Last spring we all saw what can happen to a movement when a video of it goes viral on YouTube. That was the Kony 2012 video, showing the atrocities committed by the Ugandan rebel and calling world attention to the need for his capture.
About three weeks ago the world was shocked not by a mass murderer but a 22-year-old Chinese woman who was simply trying to have a second baby, only to see that 7-month fetus aborted by the Chinese government.
The video of that aborted fetus was posted, and it has ignited a firestorm protest among Chinese over the government’s one-child-only policy. The video is all over the Web and several thousand viewers have already seen it and its clones on YouTube.
In the wake of that protest, the British newspaper The Telegraph, has noted: “An influential think-tank that advises China’s cabinet, called on authorities to consider ‘adjustments’ to the law and the introduction of a two-child policy ‘as soon as possible.’”
Ms. Feng had violated the Chinese government family planning rule, but the consequence shocked and saddened her deeply, and her relatives said enough is enough and posted pictures of the fetus online.
The Economist magazine describes the photo this way:
“In the photographs the young mother lies on a clinic bed, her hair obscuring her face. She appears as inert as the baby lying beside her. But 23-year-old Feng Jianmei is still alive, whereas her baby girl is not. The baby was killed while still in the womb by an injection arranged by local family-planning officials. They restrained Ms Feng, who was seven months pregnant, and then induced her to give birth to the dead baby.

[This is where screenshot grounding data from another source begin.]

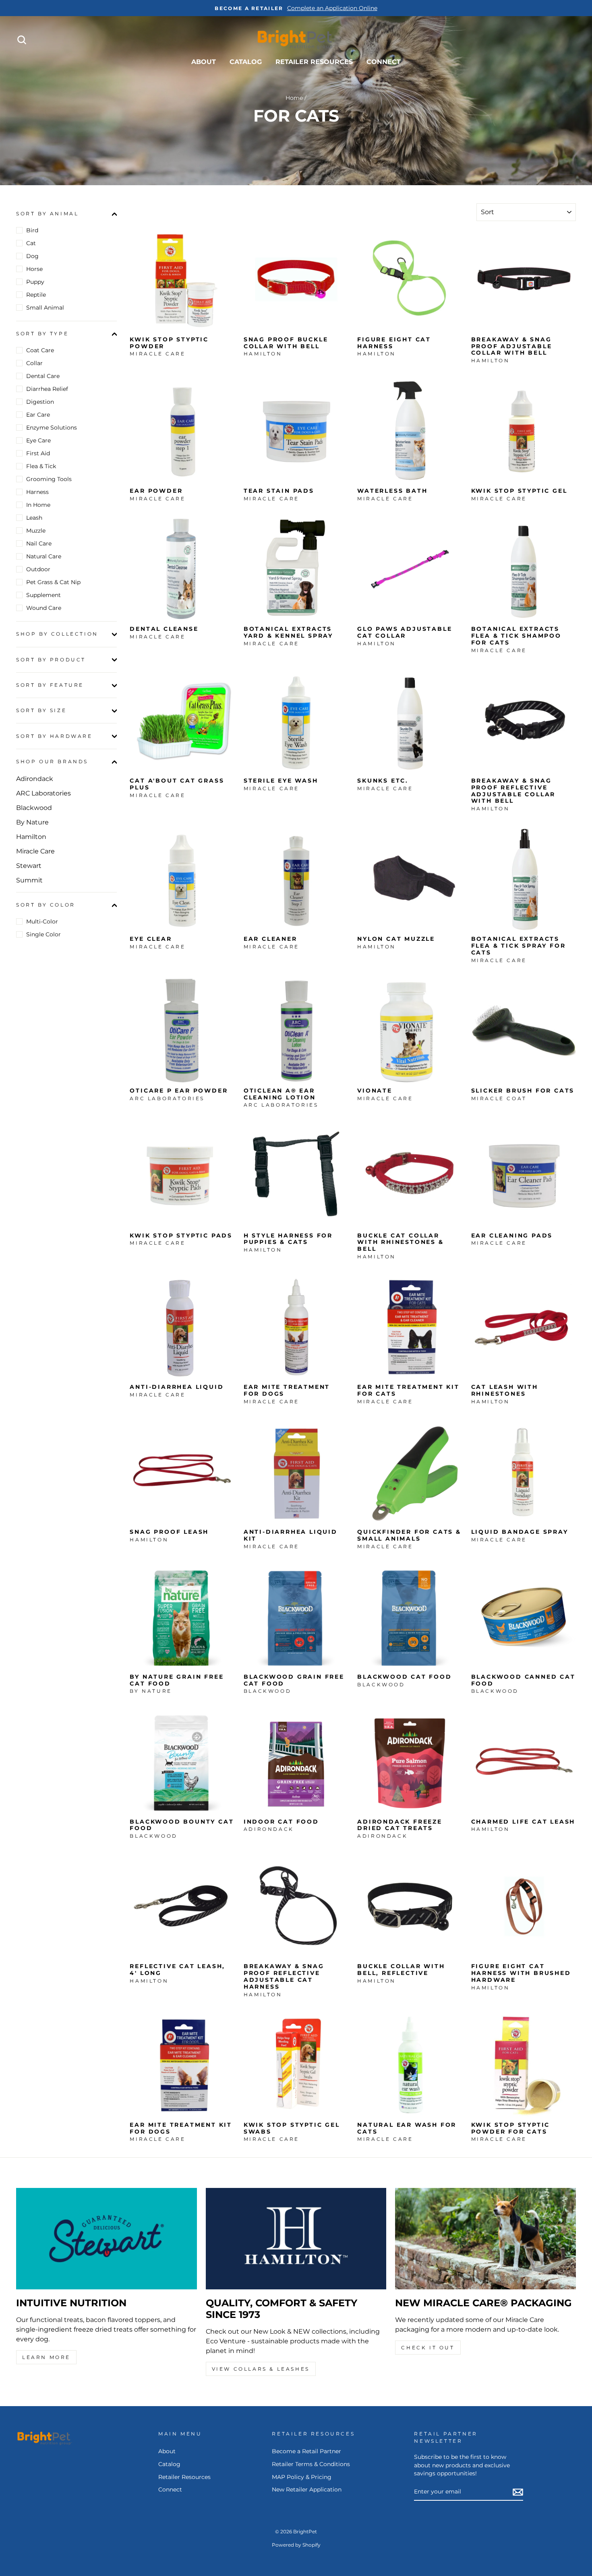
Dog (32, 256)
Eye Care (38, 440)
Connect (383, 62)
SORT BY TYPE (42, 334)
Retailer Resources (314, 62)
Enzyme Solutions (51, 427)
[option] (296, 8)
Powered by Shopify (296, 2545)
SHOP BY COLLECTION (57, 634)
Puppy (35, 281)
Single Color (43, 934)
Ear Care (38, 414)
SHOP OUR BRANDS (52, 762)
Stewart (28, 866)
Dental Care (43, 376)
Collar (34, 363)
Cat (31, 243)
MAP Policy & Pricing (301, 2477)
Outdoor (38, 569)
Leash (34, 517)
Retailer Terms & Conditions (311, 2464)
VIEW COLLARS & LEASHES (261, 2369)
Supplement (43, 595)
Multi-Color (42, 921)
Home (294, 98)
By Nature (32, 822)
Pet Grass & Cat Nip (53, 582)
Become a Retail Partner (306, 2451)
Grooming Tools (49, 479)
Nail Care (39, 543)
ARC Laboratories (43, 793)
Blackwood (34, 808)
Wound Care (43, 607)
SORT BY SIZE (41, 711)
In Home (38, 504)
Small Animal (45, 307)
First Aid (38, 453)
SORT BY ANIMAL (47, 214)
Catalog (246, 62)
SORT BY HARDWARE (54, 736)
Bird (32, 230)
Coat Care (40, 350)
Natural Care (43, 556)
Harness (37, 492)
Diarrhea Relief (47, 388)
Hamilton (31, 837)
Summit (29, 880)
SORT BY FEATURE (50, 685)
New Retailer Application (307, 2489)
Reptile (36, 294)
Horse (34, 269)
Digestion (40, 401)
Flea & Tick (41, 466)
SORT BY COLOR (45, 905)
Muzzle (36, 530)
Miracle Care (35, 851)
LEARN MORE (46, 2357)
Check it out (427, 2348)
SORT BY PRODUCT (51, 660)
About (203, 62)
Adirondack (34, 779)
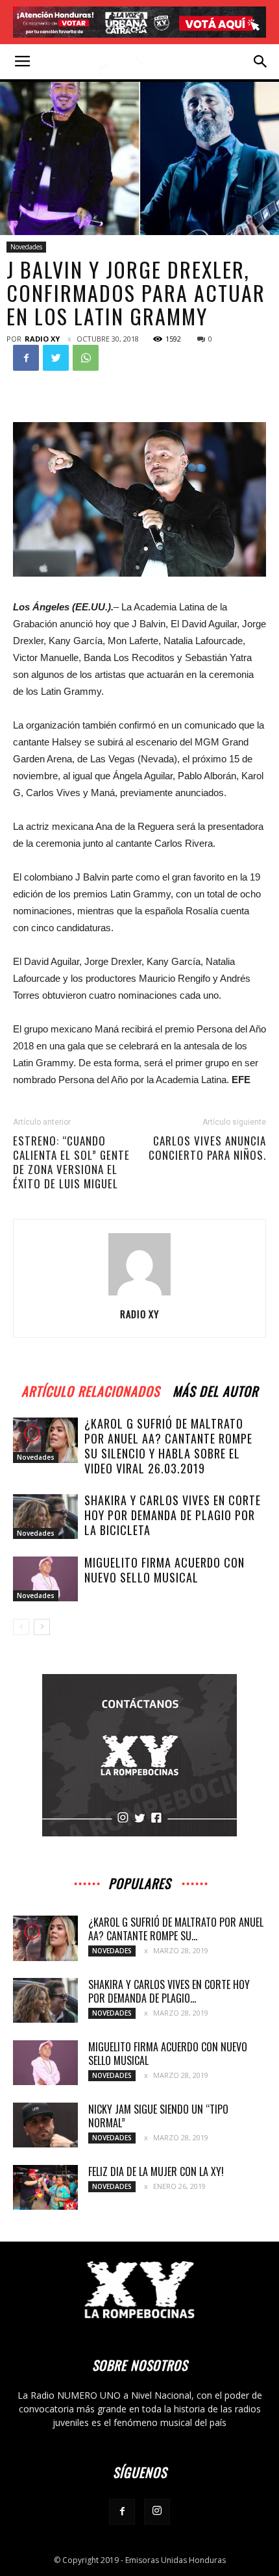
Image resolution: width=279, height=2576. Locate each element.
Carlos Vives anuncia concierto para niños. (207, 1148)
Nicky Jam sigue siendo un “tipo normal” (158, 2116)
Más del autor (215, 1389)
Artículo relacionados (90, 1389)
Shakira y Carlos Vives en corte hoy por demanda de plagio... (169, 1991)
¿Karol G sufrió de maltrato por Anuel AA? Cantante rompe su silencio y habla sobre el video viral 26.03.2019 (168, 1446)
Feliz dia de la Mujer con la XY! (156, 2171)
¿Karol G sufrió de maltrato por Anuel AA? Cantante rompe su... (175, 1929)
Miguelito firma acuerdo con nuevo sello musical (164, 1570)
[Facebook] (122, 2512)
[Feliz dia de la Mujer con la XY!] (45, 2187)
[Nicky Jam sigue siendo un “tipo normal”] (45, 2125)
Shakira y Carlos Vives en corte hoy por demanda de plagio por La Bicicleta (172, 1515)
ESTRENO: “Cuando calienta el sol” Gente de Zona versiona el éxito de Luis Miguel (71, 1162)
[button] (261, 61)
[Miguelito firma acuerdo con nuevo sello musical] (45, 1579)
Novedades (26, 246)
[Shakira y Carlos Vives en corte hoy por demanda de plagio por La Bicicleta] (45, 1516)
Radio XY (42, 339)
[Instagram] (157, 2512)
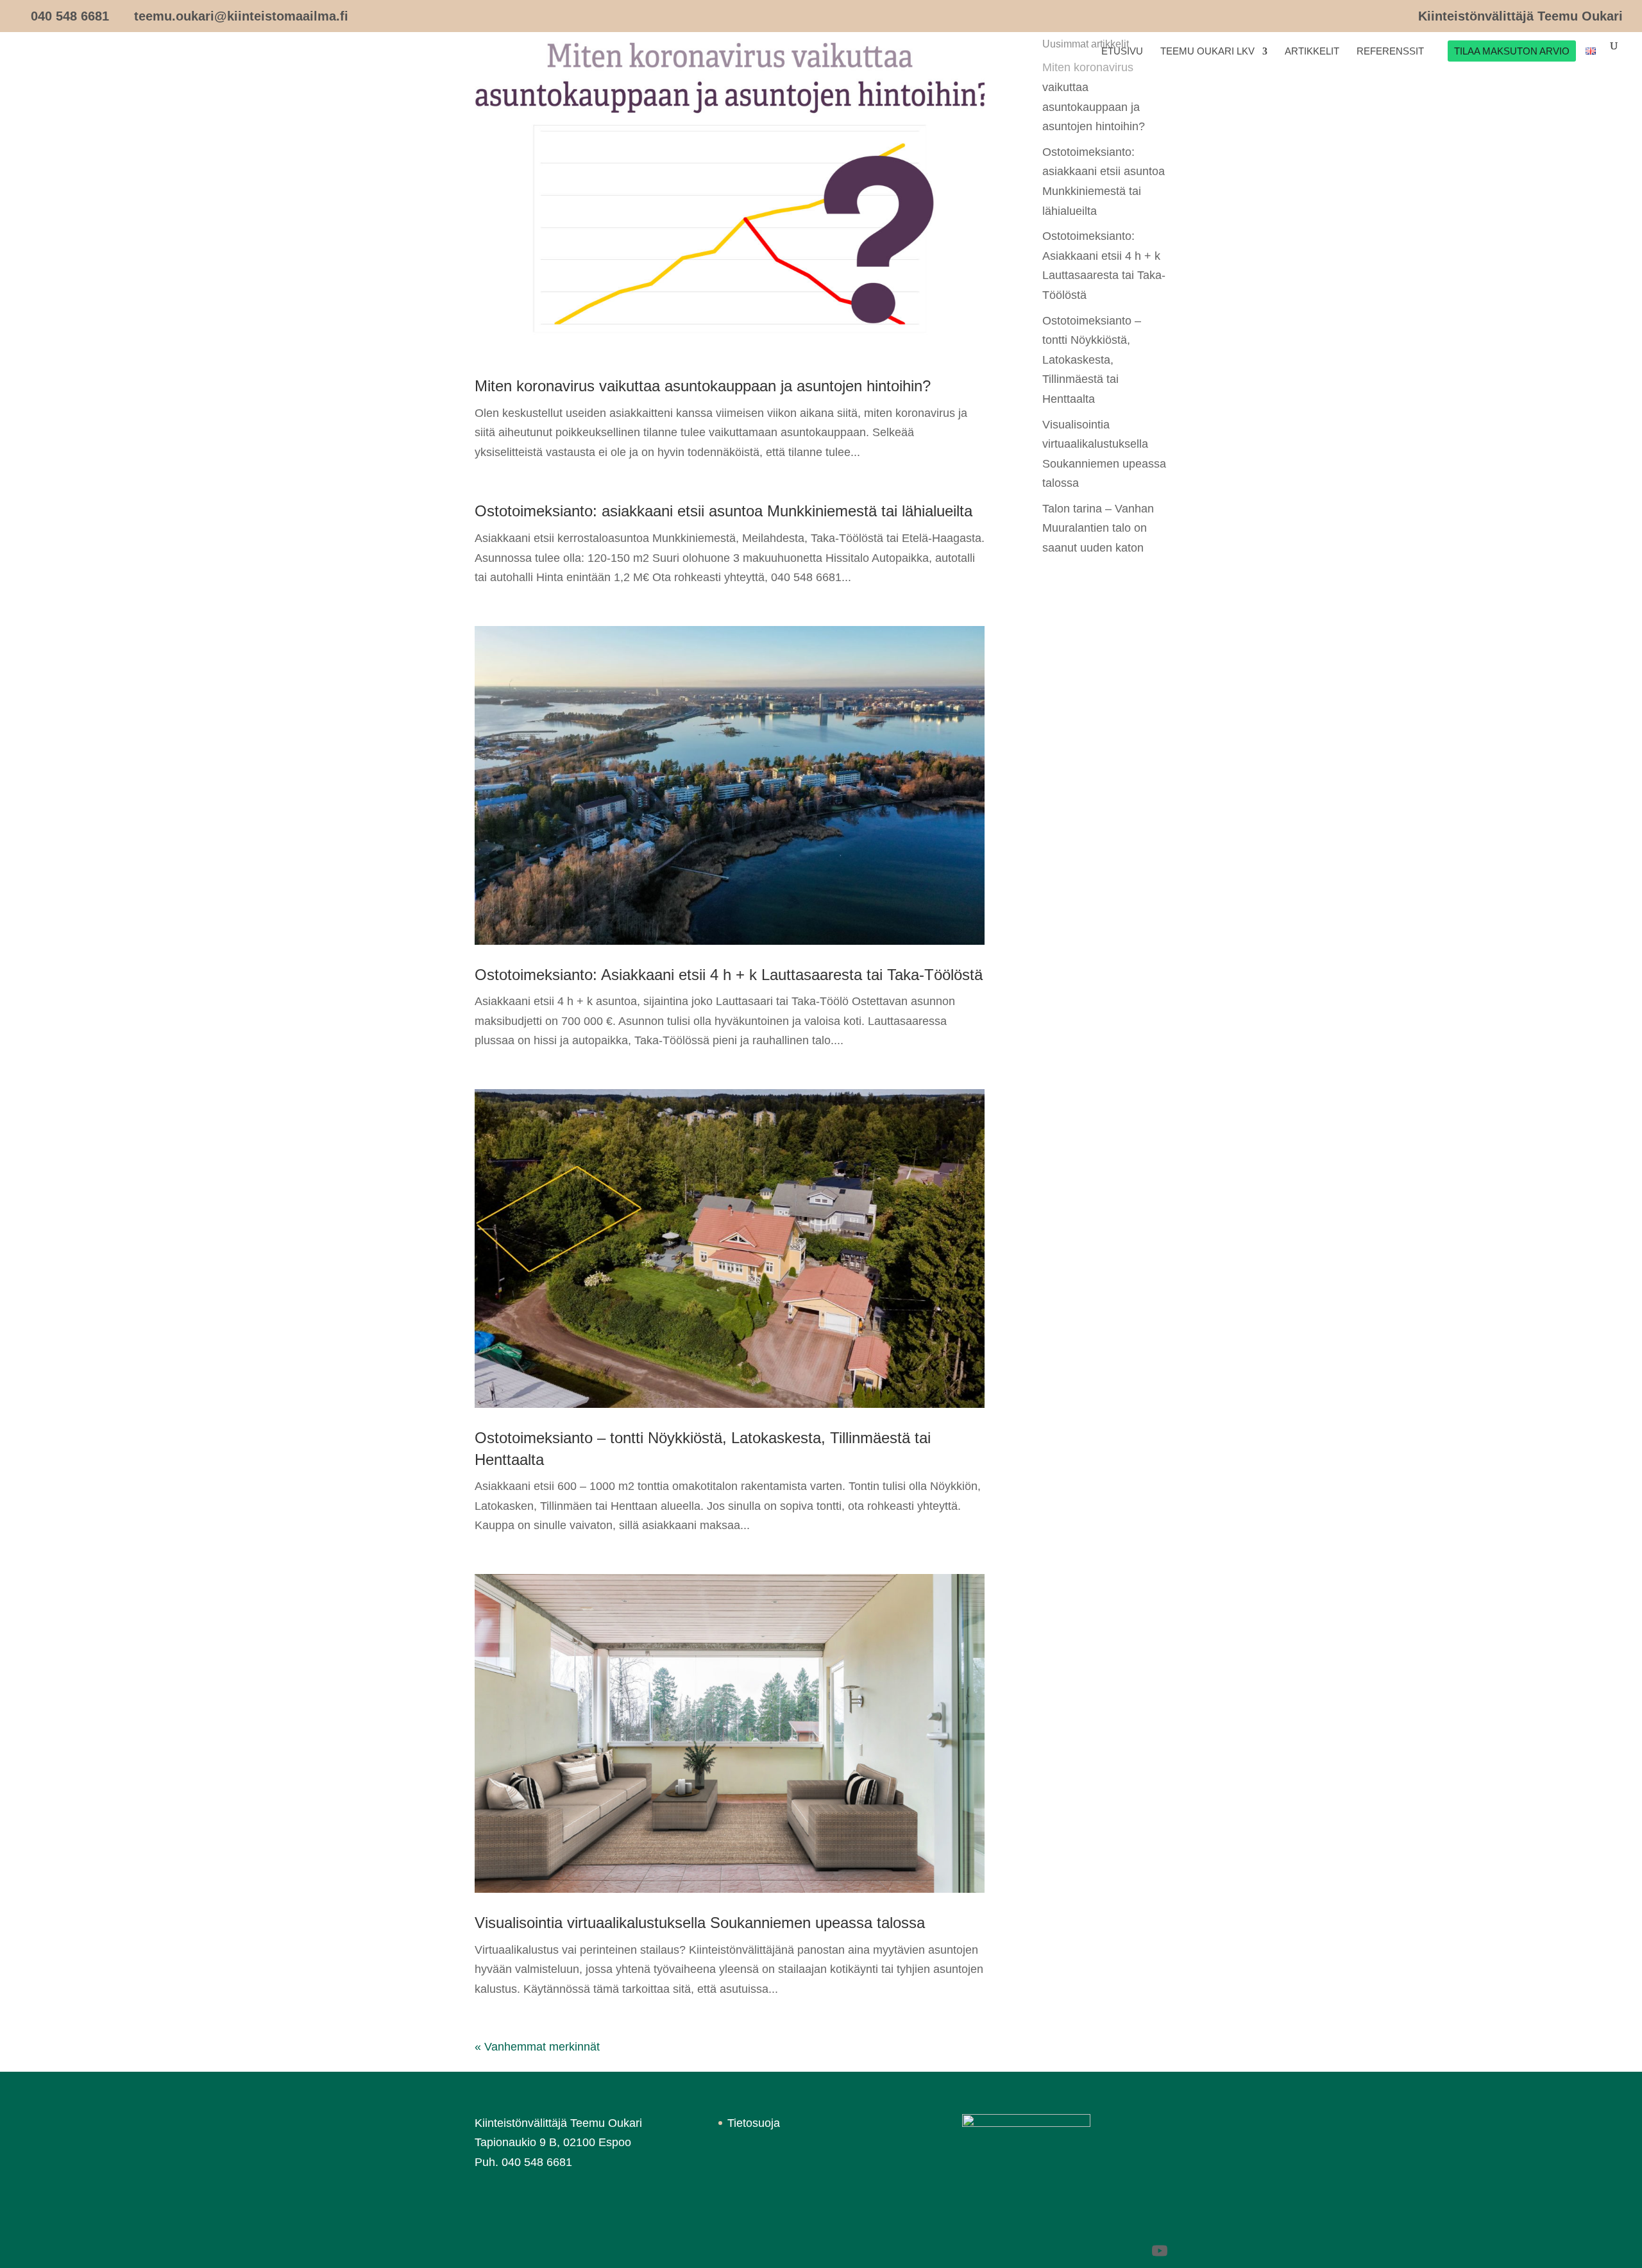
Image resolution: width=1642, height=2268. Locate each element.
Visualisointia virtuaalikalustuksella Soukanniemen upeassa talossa (700, 1922)
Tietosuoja (753, 2123)
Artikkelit (1312, 51)
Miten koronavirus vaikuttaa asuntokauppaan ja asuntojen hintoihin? (703, 385)
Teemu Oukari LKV (1207, 51)
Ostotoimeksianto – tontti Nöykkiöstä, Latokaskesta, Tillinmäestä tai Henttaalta (1091, 359)
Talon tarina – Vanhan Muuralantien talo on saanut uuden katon (1098, 528)
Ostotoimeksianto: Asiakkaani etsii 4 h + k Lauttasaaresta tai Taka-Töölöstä (729, 974)
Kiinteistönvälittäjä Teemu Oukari (1520, 16)
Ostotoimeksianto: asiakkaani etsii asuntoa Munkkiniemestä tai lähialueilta (723, 511)
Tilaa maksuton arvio (1512, 51)
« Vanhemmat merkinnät (537, 2046)
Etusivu (1122, 51)
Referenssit (1390, 51)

“Even three years ago, Ms Feng’s suffering might have gone unnoticed outside the remote village in the north-western province of Shaanxi where she lives—just another statistic in China’s family-planning programme. But her relatives uploaded the graphic pictures onto the internet, and soon microblogs had flashed them to millions of people across the country. Chinese citizens expressed their outrage online. It is not just the treatment of Ms Feng that they deplore. It is the one-child policy itself.”
Concern over policy
Actually, many government advisers have been worried that the policy has too many negative side-effects, not just for families but for the country as a whole. They have felt that the government should change its one-child policy to stave off an impending shortage of workers as well as avoid issues arising from an aged population.
The country’s one-child policy, begun in 1979 under Deng Xiaoping, was started after a huge baby boom in the 1950s unleashed fears of an impending demographic crisis. The brakes went on the large population growth, and Chinese officials assert that about 400 million births have been prevented over the past 30 years.
Bad side effects
But the policy brought with it a slew of negative side effects, including a rise in sex-selective abortions and even infanticide as rural families sought to have male offspring. The country’s population is now male-heavy, and CNN recently reported that some 24 million eligible grooms will find themselves without a bride by the year 2020 because there just won’t be enough women to marry.
The fact that the widespread protest in China and around the world resulted from a viral video is another example of global outrages brought to life for millions of people, courtesy of the Internet. Chalk one up for the good guys.